__DAFTAR TUGAS__.
1. Menurut ketetapan MPRS ini, mengapa kembali melaksanakan Undang-undang Dasar 1945 secara murni dan konsekuen dianggap sebagai cara menjalankan penilaian kembali landasan kebijaksanaan ekonomi? Jawablah dalam satu sampai tiga kalimat.
2. Salin dari ketetapan MPRS ini seluruh bagian mulai dari "(c) Bahwa sadar" terus ke bawah sampai "lembaga-lembaga perwakilan rakjat.".

MADJELIS PERMUSJAWARATAN RAKJAT SEMENTARA

REPUBLIK INDONESIA

KETETAPAN

Madjelis Permusjawaratan Rakjat Sementara Republik Indonesia

No. : XXIII / MPRS / 1966

tentang

Pembaharuan

Kebidjaksanaan Landasan Ekonomi, Keuangan dan Pembangunan

DENGAN RAHMAT TUHAN JANG MAHA ESA,

MADJELIS PERMUSJAWARATAN RAKJAT SEMENTARA

REPUBLIK INDONESIA,

Menimbang :

(a) Bahwa untuk menanggulangi penderitaan Rakjat jang makin meningkat akibat dari kemerosotan ekonomi Indonesia jang disebabkan oleh mismanagement, pemborosan, burokrasi, korupsi, dsb., ditambah dengan pemberontakan gerakan Kontra revolusi G.30.S/PKI dan penjelewengan-penjelewengan terhadap Undang-undang Dasar 1945, maka perlu diperbaharui kebidjaksanaan dibidang Ekonomi, Keuangan dan Pembangunan;
(b) Bahwa langkah pertama kearah perbaikan ekonomi rakjat ialah penilaian kembali daripada semua landasan-landasan kebidjaksanaan ekonomi, keuangan dan pembangunan, dengan maksud untuk memperoleh keseimbangan jang tepat antara upaja jang diusahakan dan tudjuan jang hendak ditjapai, jakni masjarakat Sosialis Indonesia berdasarkan Pantja Sila.
(c) Bahwa sadar akan hakekat daripada kemerosotan ekonomi, maka untuk melaksanakan sub (b) tersebut di atas adalah kembali kepelaksanaan Undang-undang Dasar 1945 setjara murni dan konsekwen, karena Undang-undang Dasar 1945 pada dirinja mengandung djaminan- djaminan ketentuan atau garansi-garansi objektif jang memungkinkan dan bahkan mewadjibkan pengawasan jang effektif oleh Rakjat terhadap kebidjaksanaan Pemerintah melalui lembaga-lembaga perwakilan rakjat.

__DATA YANG DIBERIKAN__.
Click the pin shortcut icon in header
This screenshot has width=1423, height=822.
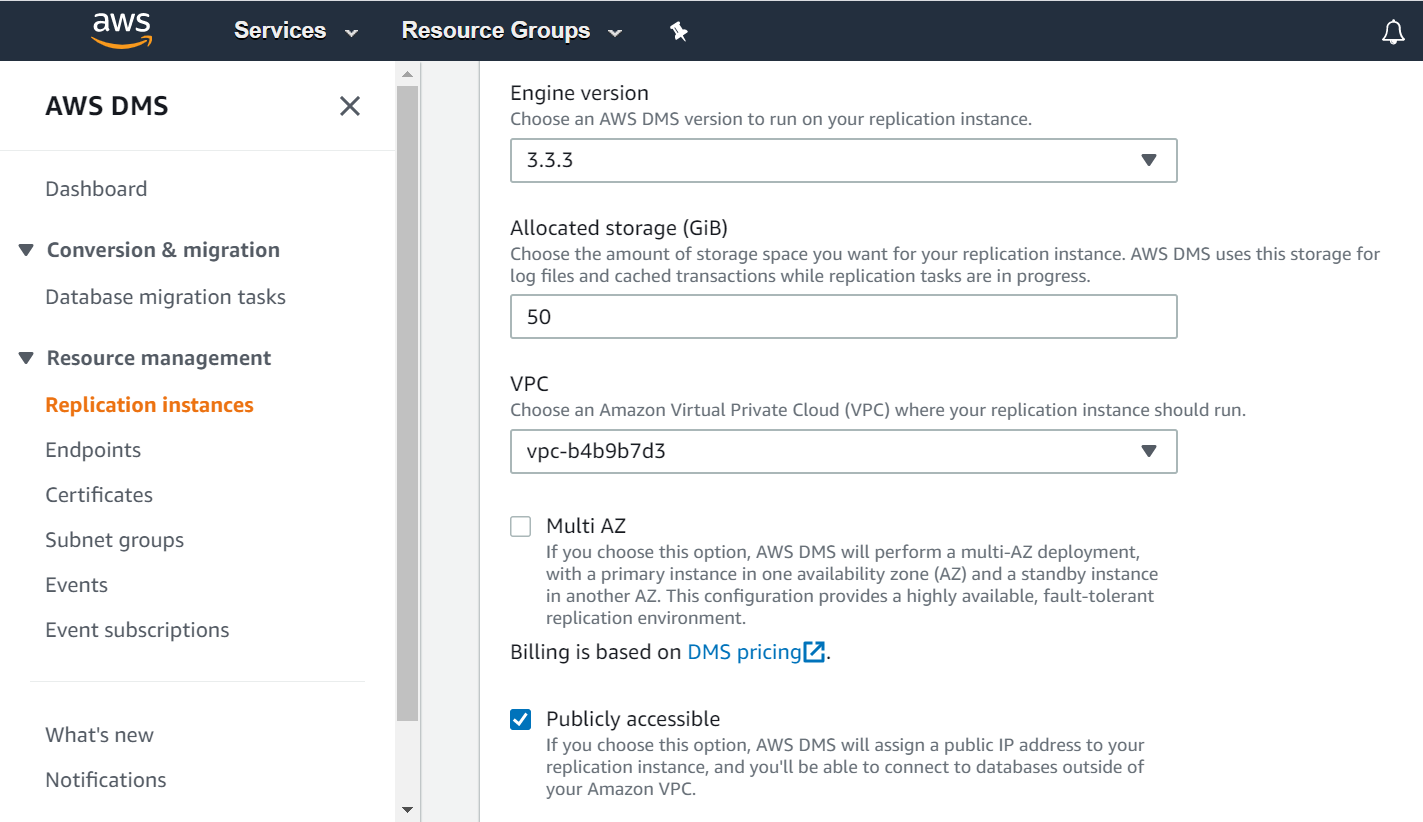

__LATIHAN TERJAWAB__.
1. Karena Undang-undang Dasar 1945 pada dirinya mengandung jaminan ketentuan atau garansi objektif. Jaminan itu memungkinkan, bahkan mewajibkan, pengawasan yang efektif oleh Rakyat terhadap kebijaksanaan Pemerintah melalui lembaga-lembaga perwakilan rakyat.

2.
(c) Bahwa sadar akan hakekat daripada kemerosotan ekonomi, maka untuk melaksanakan sub (b) tersebut di atas adalah kembali kepelaksanaan Undang-undang Dasar 1945 setjara murni dan konsekwen, karena Undang-undang Dasar 1945 pada dirinja mengandung djaminan- djaminan ketentuan atau garansi-garansi objektif jang memungkinkan dan bahkan mewadjibkan pengawasan jang effektif oleh Rakjat terhadap kebidjaksanaan Pemerintah melalui lembaga-lembaga perwakilan rakjat.